# Records shown
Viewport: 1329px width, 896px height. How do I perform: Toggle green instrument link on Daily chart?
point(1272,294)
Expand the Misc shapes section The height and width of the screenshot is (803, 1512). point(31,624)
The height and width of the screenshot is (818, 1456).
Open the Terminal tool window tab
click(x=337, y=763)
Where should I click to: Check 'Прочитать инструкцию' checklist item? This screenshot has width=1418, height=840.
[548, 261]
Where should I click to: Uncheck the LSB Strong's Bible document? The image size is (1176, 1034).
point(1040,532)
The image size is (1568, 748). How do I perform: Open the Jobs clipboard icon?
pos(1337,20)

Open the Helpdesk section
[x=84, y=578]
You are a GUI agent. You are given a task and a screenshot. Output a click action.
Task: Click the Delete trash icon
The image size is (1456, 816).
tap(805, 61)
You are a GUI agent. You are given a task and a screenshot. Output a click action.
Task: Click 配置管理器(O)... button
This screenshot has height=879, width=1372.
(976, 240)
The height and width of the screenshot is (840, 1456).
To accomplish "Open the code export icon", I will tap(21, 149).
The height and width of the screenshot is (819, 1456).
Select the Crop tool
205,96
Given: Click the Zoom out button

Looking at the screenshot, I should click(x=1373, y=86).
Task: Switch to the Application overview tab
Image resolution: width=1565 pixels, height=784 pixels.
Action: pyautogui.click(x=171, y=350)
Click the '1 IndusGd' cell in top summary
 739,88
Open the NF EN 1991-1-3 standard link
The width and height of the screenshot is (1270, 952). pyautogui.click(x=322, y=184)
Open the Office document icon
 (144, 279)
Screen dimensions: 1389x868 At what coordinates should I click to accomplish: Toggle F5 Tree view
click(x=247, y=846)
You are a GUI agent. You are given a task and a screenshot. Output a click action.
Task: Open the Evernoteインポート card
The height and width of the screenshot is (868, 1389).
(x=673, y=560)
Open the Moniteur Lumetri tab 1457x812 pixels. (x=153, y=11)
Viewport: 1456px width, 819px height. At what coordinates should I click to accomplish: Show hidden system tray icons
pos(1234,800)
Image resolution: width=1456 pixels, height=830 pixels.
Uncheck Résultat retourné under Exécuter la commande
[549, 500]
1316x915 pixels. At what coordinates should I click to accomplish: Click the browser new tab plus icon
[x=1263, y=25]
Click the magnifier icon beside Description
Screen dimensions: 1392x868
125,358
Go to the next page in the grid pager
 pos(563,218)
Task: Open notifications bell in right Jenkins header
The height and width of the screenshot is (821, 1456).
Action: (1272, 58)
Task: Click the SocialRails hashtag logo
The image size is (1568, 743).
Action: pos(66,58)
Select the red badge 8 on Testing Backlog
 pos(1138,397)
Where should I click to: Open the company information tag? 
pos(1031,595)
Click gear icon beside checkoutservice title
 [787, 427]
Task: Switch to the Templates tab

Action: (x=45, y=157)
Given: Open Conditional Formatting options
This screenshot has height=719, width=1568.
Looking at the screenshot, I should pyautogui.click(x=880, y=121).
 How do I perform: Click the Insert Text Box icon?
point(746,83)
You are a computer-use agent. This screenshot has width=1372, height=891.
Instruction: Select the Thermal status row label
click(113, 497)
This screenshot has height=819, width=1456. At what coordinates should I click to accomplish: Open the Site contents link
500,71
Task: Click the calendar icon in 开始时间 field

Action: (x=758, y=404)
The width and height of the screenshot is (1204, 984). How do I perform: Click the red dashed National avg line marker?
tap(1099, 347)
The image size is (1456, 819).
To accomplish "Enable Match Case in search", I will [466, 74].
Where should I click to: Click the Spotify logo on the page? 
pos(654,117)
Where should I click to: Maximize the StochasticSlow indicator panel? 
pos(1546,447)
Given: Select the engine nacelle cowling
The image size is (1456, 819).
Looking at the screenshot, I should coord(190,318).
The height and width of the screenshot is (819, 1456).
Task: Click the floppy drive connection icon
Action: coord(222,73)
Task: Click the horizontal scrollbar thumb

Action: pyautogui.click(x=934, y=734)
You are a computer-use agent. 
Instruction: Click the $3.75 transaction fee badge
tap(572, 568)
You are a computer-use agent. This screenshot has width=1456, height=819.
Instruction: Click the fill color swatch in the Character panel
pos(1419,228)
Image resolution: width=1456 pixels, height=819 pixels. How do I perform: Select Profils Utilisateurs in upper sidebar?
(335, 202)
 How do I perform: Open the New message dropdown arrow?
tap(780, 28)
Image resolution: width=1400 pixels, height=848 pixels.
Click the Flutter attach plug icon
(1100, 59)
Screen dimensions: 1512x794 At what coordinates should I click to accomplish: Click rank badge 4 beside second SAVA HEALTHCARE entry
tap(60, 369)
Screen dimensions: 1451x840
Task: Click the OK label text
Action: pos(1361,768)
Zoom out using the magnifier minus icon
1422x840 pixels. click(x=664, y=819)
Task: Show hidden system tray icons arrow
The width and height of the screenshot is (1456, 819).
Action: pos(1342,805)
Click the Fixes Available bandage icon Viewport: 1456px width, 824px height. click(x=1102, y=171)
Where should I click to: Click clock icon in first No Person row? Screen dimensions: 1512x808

# Directions
Transcribe, exactly as written, all lines of the entries above from the first to the one containing "Task: Open the Evernoteインポート card", and no more.

# Worked solution
Viewport: 1329px width, 896px height. How do I perform: Toggle green instrument link on Daily chart?
point(1272,294)
Expand the Misc shapes section The height and width of the screenshot is (803, 1512). point(31,624)
The height and width of the screenshot is (818, 1456).
Open the Terminal tool window tab
click(x=337, y=763)
Where should I click to: Check 'Прочитать инструкцию' checklist item? This screenshot has width=1418, height=840.
[548, 261]
Where should I click to: Uncheck the LSB Strong's Bible document? The image size is (1176, 1034).
point(1040,532)
The image size is (1568, 748). How do I perform: Open the Jobs clipboard icon?
pos(1337,20)

Open the Helpdesk section
[x=84, y=578]
You are a GUI agent. You are given a task and a screenshot. Output a click action.
Task: Click the Delete trash icon
The image size is (1456, 816).
tap(805, 61)
You are a GUI agent. You are given a task and a screenshot. Output a click action.
Task: Click 配置管理器(O)... button
This screenshot has height=879, width=1372.
(976, 240)
The height and width of the screenshot is (840, 1456).
To accomplish "Open the code export icon", I will tap(21, 149).
The height and width of the screenshot is (819, 1456).
Select the Crop tool
205,96
Given: Click the Zoom out button

Looking at the screenshot, I should click(x=1373, y=86).
Task: Switch to the Application overview tab
Image resolution: width=1565 pixels, height=784 pixels.
Action: pyautogui.click(x=171, y=350)
Click the '1 IndusGd' cell in top summary
 739,88
Open the NF EN 1991-1-3 standard link
The width and height of the screenshot is (1270, 952). pyautogui.click(x=322, y=184)
Open the Office document icon
 (144, 279)
Screen dimensions: 1389x868 At what coordinates should I click to accomplish: Toggle F5 Tree view
click(x=247, y=846)
You are a GUI agent. You are given a task and a screenshot. Output a click action.
Task: Open the Evernoteインポート card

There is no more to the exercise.